Vor allem in deutscher Sprache existieren neben den schönen Regisseurmonografien
im Münchener Hanser-Verlag nur zwei essayistische Textsammlungen,
beide verfasst von Frieda Grafe, welche wie niemand sonst in Deutschland
die Entwicklung der Nouvelle Vague reflexiv begleitet hat. Der von den
Filmwissenschaftlern Norbert Grob, Bernd Kiefer, Thomas Klein und Marcus
Stiglegger neu im Bender-Verlag herausgegebene Band leistet nun als erste
systematische Studie eine akademische Einführung in den Themenkomplex
Nouvelle Vague.
Er würdigt zum einen die einzelnen Protagonisten
der Nouvelle Vague. Kurze Schauspielerportraits zu Jean-Pierre Léaud
(von Thomas Klein), Stéphane Audran (Marcus Stiglegger), Jean-Claude-Brialy
(Andreas Rauscher), Bernadette Lafont (Thomas Klein), Anna Karina (Josef
Rauscher), Jeanne Moreau (Norbert Grob), Jean Seberg (Norbert Grob), Juliet
Berto (Norbert Grob). Bulle Ogier (Karlheinz Oplustil), Jean Pierre Belmono
(Bernd Kiefer), Delphine Seyrig (Norbert Grob) und Brigitte Bardot (Bernd
Kiefer) stehen neben analytisch fundierten Texten zu den einzelnen Regisseuren:
Rainer Gansera über François Truffaut, Thomas Klein/Marcus
Stiglegger über Claude Chabrol, Bernd Kiefer über Jean-Luc Godard,
Thomas Klein über Eric Rohmer, Karlheinz Oplustil über Jacques
Rivette, Marcus Stiglegger über Alain Resnais, Josef Rauscher über
Jean Eustache und Miriam Fuchs/Norbert Grob über all jene, die nicht
zum engen Kreis der Bewegung gehörten, Agnès Varda, Louis
Malle und Jacques Demy.
Zum anderen bietet der Band aber auch übergreifende
Untersuchungen zum Phänomen der Nouvelle Vague. Bernd Kiefer und
Norbert Grob versuchen sich an einer Definition der Terminologie und leisten
diese sehr überzeugend anhand der zahlreichen Schriften der einzelnen
Filmemacher. Ähnlich eindrucksvoll nimmt sich der Text von Norbert
Grob zum Autorenkino aus.

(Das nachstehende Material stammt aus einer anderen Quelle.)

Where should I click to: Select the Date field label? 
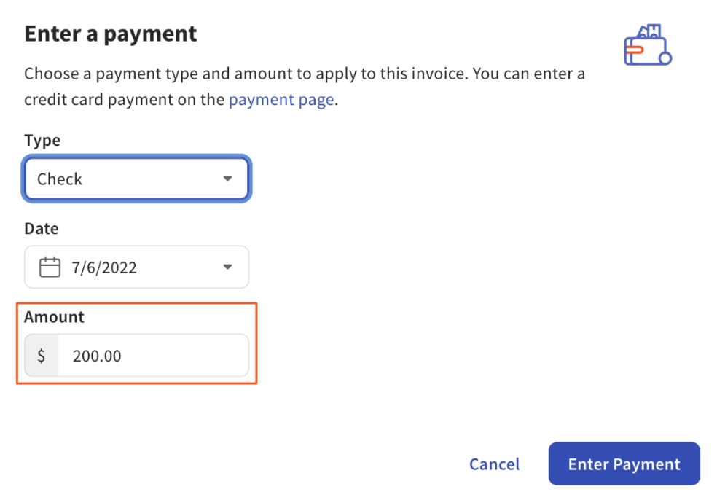[x=41, y=228]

Grob, einer der profundesten Nouvelle Vague-Kenner
Deutschlands, exemplifiziert an verschiedenen Sequenzen unterschiedlicher
Filme, was es bedeutet, auch mit der Kamera vorbehaltlos „Ich“
zu sagen. Fritz Göttler von der Süddeutschen Zeitung schließt
an Grobs essayistische Reflexionen an und formuliert eine der schönsten
Beobachtungen des Bandes: „Eine kleine Springflut ist die Nouvelle
Vague gewesen, und man hat ihn als filmischen Sturm und Drang in Erinnerung,
eine Bewegung mit Vehemenz und Gewalt. […] In der Erinnerung scheinen
diese Filme manchmal aus lauter Ab- und Aufblenden und schnellen Schwenks
zu bestehen, junge Leute, die durch die Straßen eilen, auf der Jagd
oder auf der Flucht, und andere dabei mitreißen“ (S. 72).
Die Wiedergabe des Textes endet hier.